AP Features, January 26th, 2007
Former Liberian President Charles Taylor will not be ready for the start of his trial in June on charges of overseeing a campaign of terror, murder, mutilation, rape and enslavement in West Africa, his lawyer told a judge Friday.
Judge Teresa Doherty made it clear she did not plan to change the trial's June 4 start date, though it is possible defense attorneys could appeal.
The trial is expected to take a year to 18 months, prosecutor Stephen Rapp said.
Taylor has pleaded innocent to 11 charges of war crimes and crimes against humanity linked to the killing and mistreatment of thousands of people during Sierra Leone's bloody 10-year civil war. He faces a life sentence if convicted by the Special Court for Sierra Leone.

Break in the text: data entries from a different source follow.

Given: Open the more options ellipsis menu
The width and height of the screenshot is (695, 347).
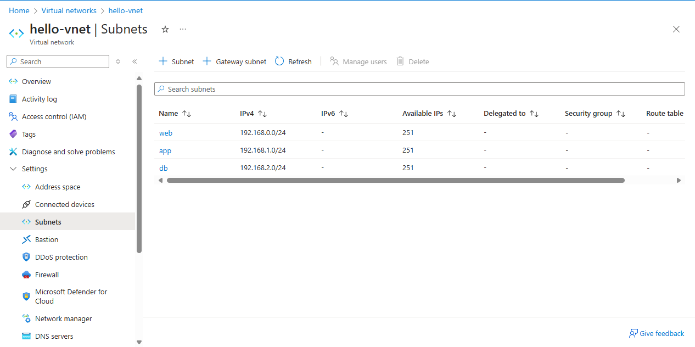Looking at the screenshot, I should (x=182, y=29).
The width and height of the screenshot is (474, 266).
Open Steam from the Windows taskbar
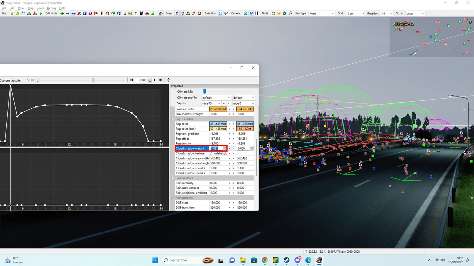click(x=286, y=260)
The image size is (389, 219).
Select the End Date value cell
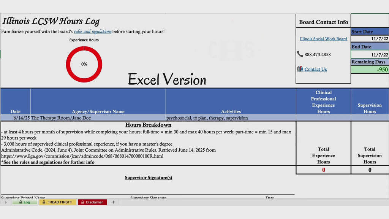(370, 54)
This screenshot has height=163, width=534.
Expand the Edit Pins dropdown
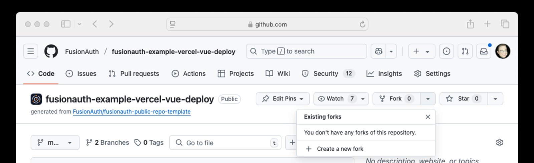coord(283,99)
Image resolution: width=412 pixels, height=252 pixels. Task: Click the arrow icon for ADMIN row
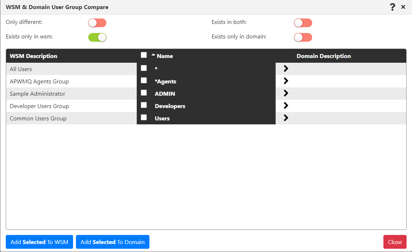(x=286, y=93)
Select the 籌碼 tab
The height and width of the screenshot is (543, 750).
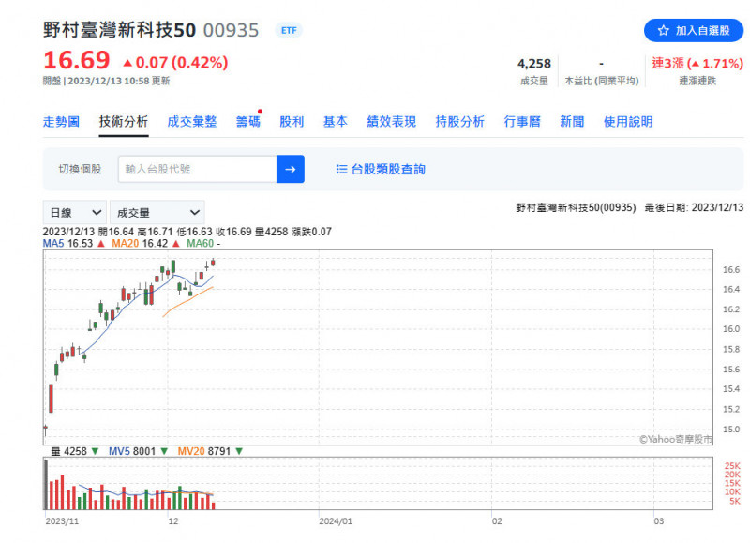pos(248,122)
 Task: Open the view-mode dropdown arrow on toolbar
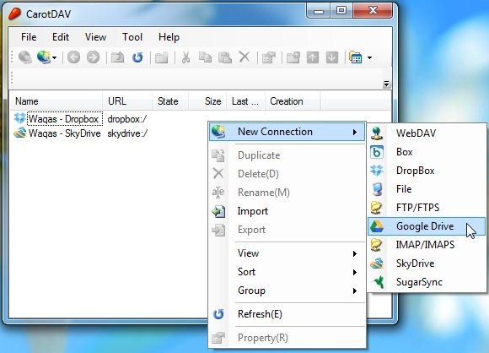pos(369,57)
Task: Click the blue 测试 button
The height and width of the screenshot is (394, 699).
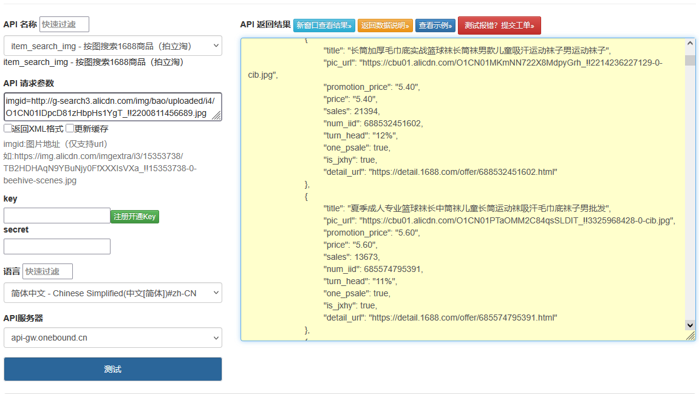Action: (x=112, y=369)
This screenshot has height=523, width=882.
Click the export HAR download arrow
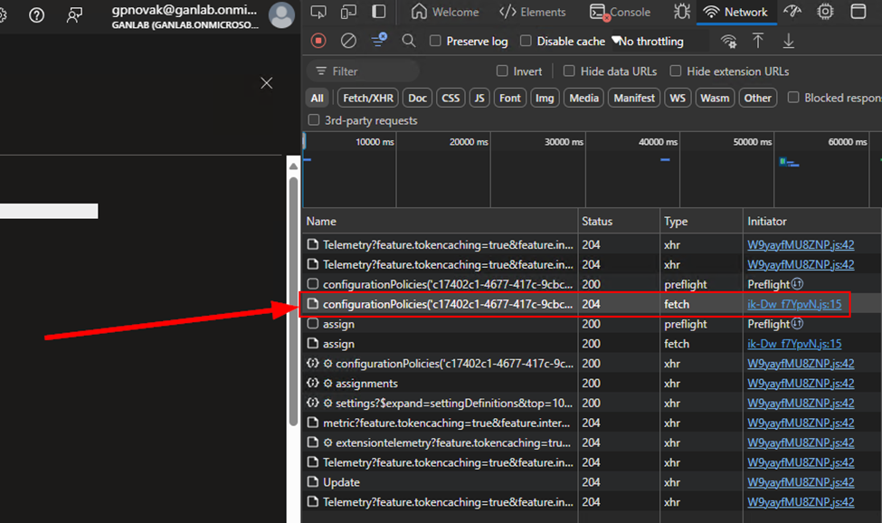pyautogui.click(x=789, y=41)
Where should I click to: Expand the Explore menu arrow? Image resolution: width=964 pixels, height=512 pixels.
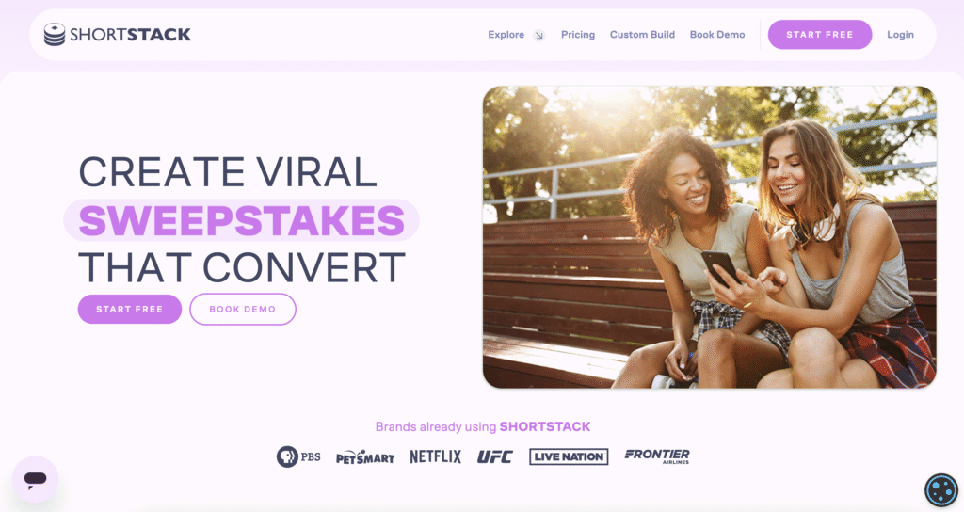pos(538,35)
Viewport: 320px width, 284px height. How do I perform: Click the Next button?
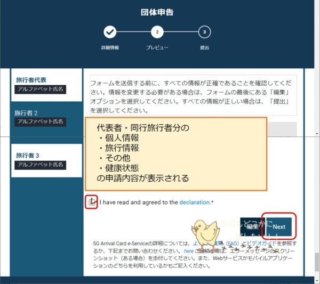coord(279,227)
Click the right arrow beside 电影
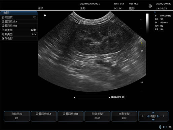Image resolution: width=173 pixels, height=130 pixels. tap(158, 116)
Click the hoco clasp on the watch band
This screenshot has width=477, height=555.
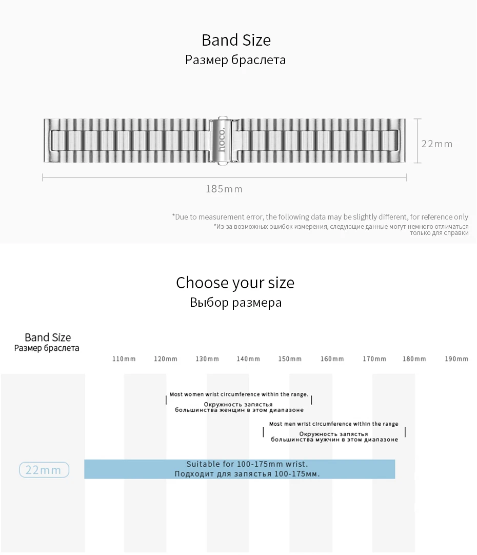222,141
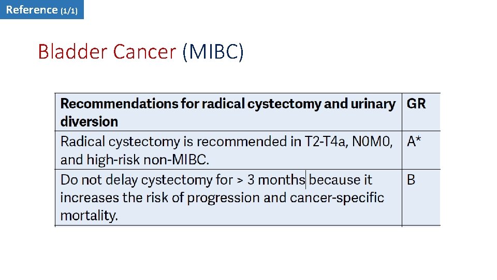Click the "N0M0" text in first row

point(372,142)
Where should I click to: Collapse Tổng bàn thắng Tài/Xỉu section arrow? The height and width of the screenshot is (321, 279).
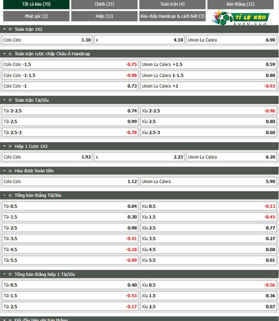click(4, 195)
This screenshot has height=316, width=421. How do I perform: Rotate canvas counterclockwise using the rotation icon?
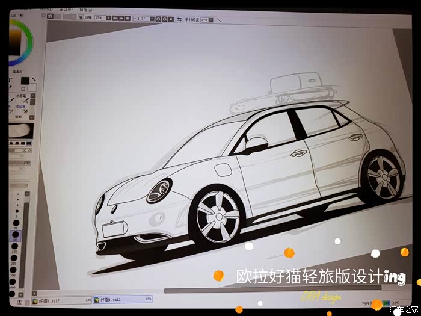click(158, 19)
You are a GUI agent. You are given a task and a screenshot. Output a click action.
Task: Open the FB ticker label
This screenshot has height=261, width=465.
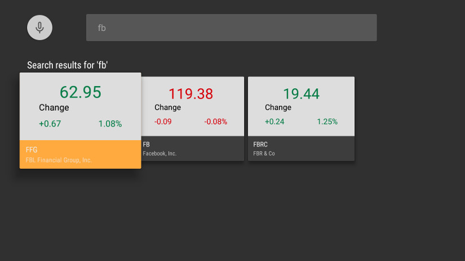tap(147, 145)
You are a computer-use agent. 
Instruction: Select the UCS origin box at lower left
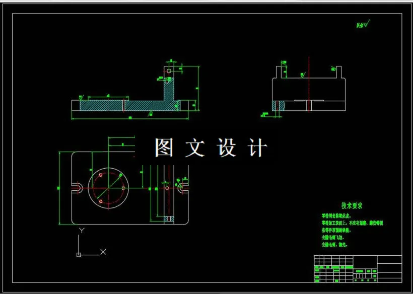[x=79, y=255]
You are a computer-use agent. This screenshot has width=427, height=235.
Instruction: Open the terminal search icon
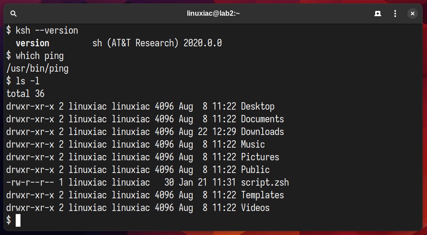click(x=14, y=14)
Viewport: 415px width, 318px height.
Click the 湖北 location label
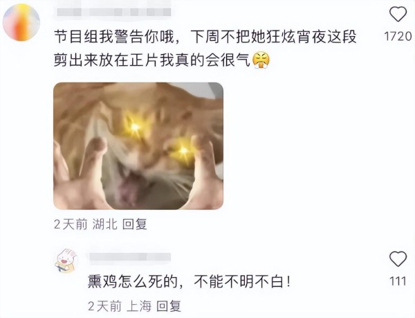[x=105, y=224]
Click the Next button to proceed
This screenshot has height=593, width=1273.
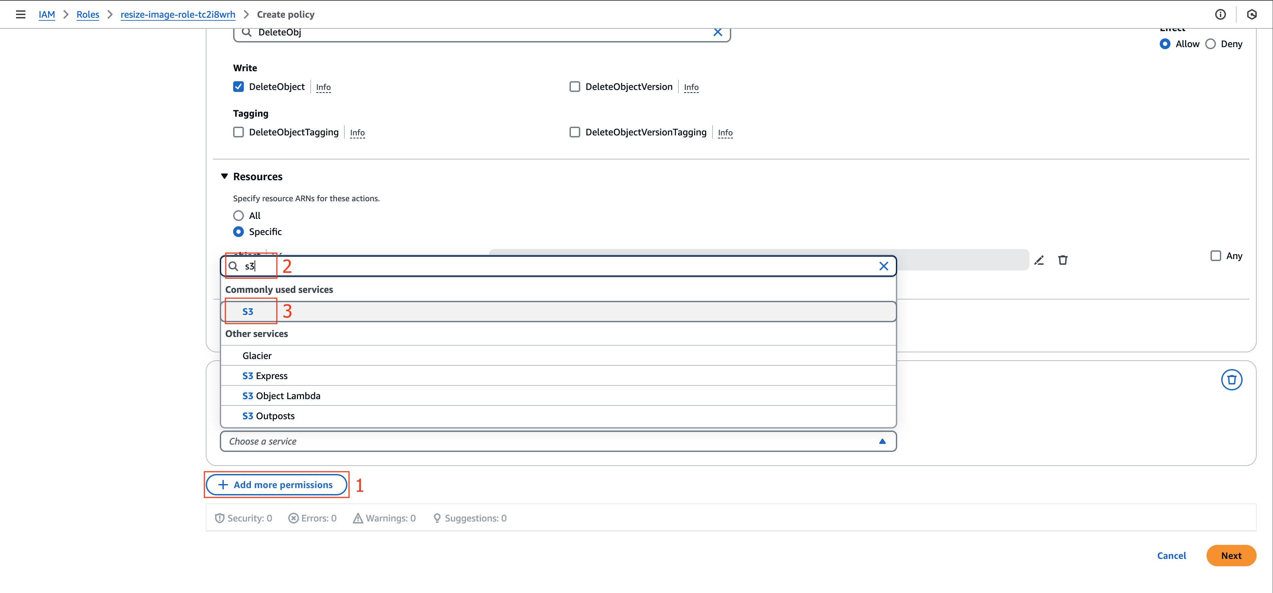pyautogui.click(x=1231, y=555)

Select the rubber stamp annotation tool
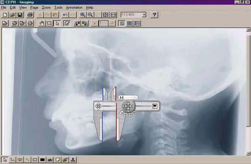73,160

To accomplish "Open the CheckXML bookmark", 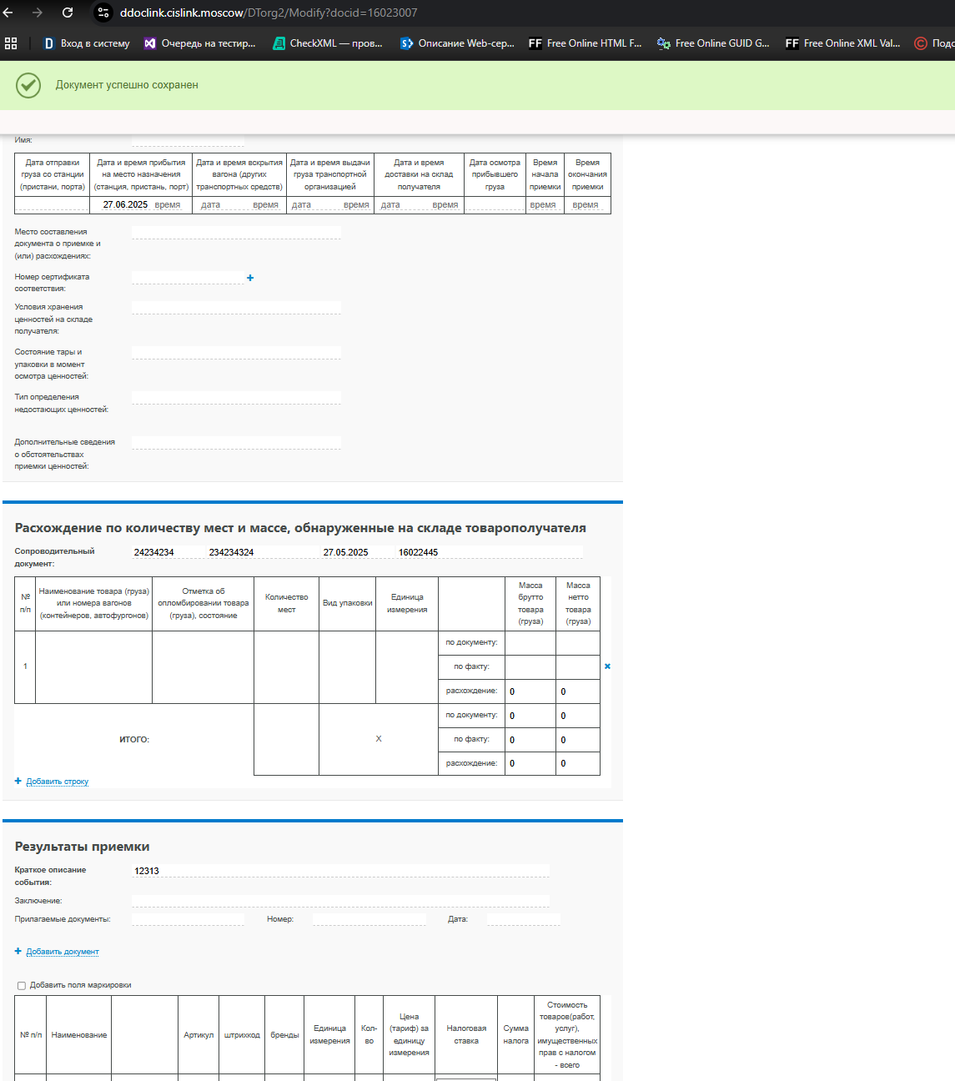I will coord(328,43).
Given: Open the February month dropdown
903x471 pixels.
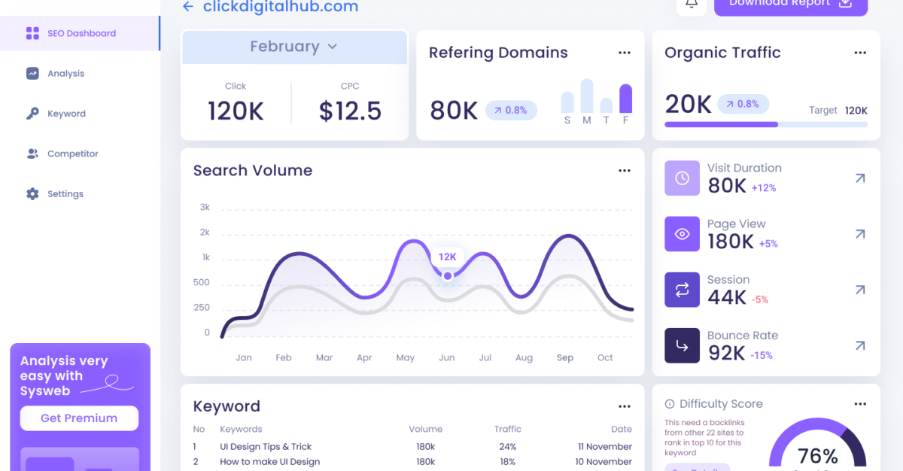Looking at the screenshot, I should (x=293, y=47).
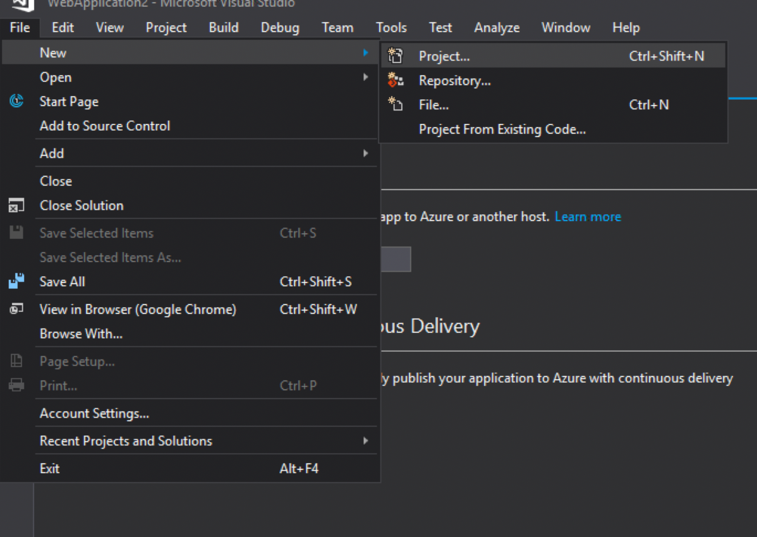The width and height of the screenshot is (757, 537).
Task: Click the Save All disk icon
Action: click(16, 282)

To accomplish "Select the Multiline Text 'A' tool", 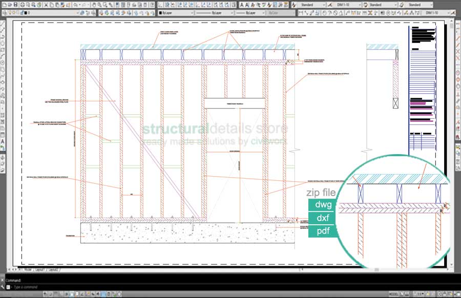I will click(3, 141).
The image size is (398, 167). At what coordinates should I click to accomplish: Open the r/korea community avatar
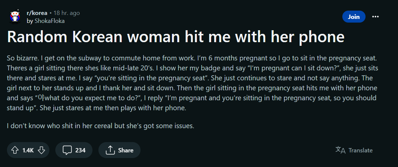[x=15, y=17]
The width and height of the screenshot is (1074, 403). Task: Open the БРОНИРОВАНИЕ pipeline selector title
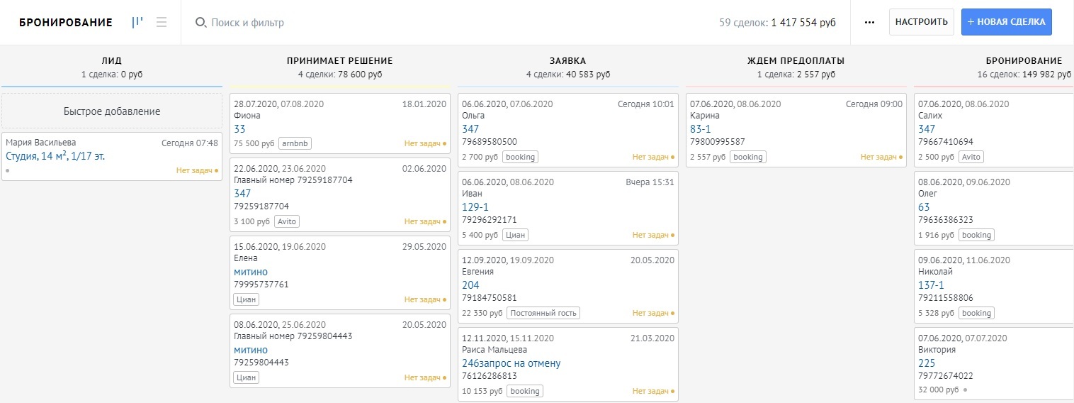coord(66,23)
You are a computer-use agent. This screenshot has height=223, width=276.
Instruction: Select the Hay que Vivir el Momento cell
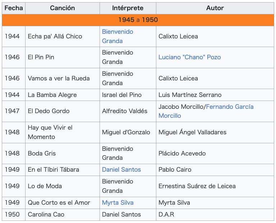tap(63, 133)
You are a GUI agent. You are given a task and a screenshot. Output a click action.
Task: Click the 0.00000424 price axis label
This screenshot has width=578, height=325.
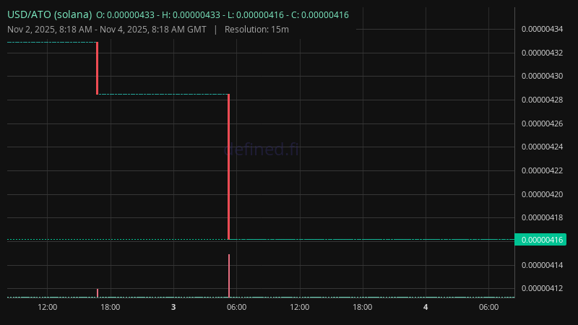point(542,147)
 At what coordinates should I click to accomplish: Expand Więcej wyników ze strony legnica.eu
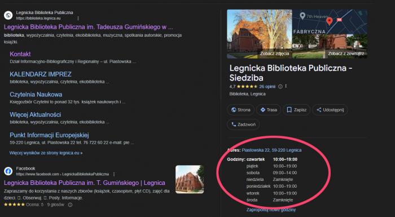[46, 153]
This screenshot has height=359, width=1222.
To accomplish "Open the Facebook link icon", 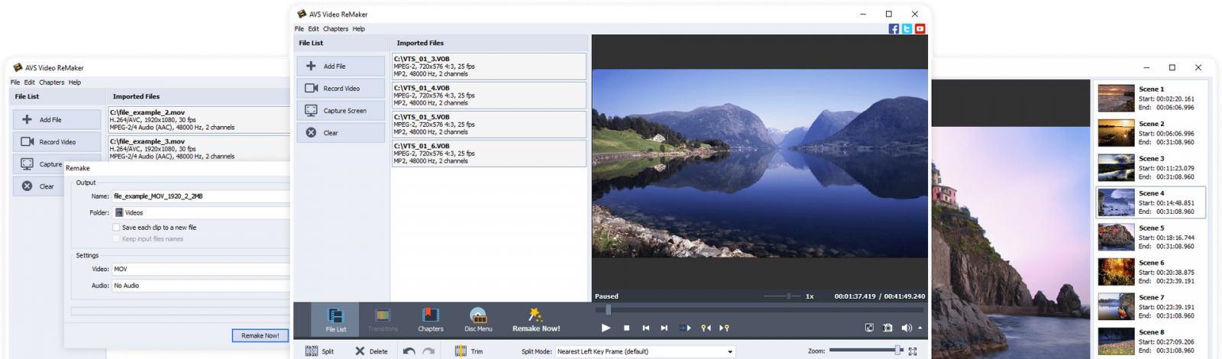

The indictment "covers the gamut of the most horrendous things humans can do to one another," Rapp told reporters after the hearing.
Taylor's lawyer, Karim Khan, said during Friday's 80-minute hearing that he would work toward the start date, but said, "we will not be ready" given the huge amount of prosecution evidence he has to study.
Taylor did not appear in the courtroom in The Hague provided by the International Criminal Court because he was suffering from a bad back, Rapp said after the hearing.
"He is getting appropriate medical care for his condition, which certainly is not life-threatening," Rapp told reporters.
He also said that Taylor's defense team may appeal the trial's start date, but that he expected the trial to go ahead June 4.
Khan also protested that prosecutors were not allowing him to distribute electronic copies of evidence to his client or other defense lawyers in Africa and requested that they release details of expert witnesses they plan to call in the case.
Rapp said prosecutors fear that giving electronic versions of their evidence could allow confidential details to leak into the public.
Doherty ordered prosecutors to disclose details of their expert witnesses "as early as possible" but did not order any change in the way they shared information.
She also ordered prosecutors to provide a document outlining their case by April 4. Prosecutors expect to call more than 100 witnesses, Rapp said.
Taylor was flown to the Netherlands in June last year amid fears that staging his trial in Sierra Leone, where the Special Court usually sits, could trigger fresh unrest in the war-scarred African nation.
Taylor's defense team had asked for the trial to start in September, saying it was unlikely to be ready before then because of the case's complexity, the amount of evidence turned over by prosecutors and lack of facilities for defense attorneys in The Hague.
The charges against Taylor stem from his alleged backing of Sierra Leonean rebels, who mutilated, raped and enslaved their victims.
The rebels also looted and torched homes, according to Taylor's indictment, which covers crimes allegedly committed between November, 1996 and January, 2002.
"The primary objective of the attacks was to terrorize the civilian population of Sierra Leone," prosecutors say in a summary of the allegations. "Many civilians saw these crimes committed; others returned to their homes or places of refuge to find the results of these crimes _ dead bodies, savaged or mutilated victims and looted and burned property."
Taylor also launched a Liberian insurgency in 1989 and won elections that handed him the presidency in 1997. Rebels took up arms against him three years later, and he fled to Nigeria in 2003 at the end of Liberia's 14-year civil war.
In March last year, he was captured as he attempted to slip out of Nigeria after the country agreed to hand him over to authorities seeking his prosecution.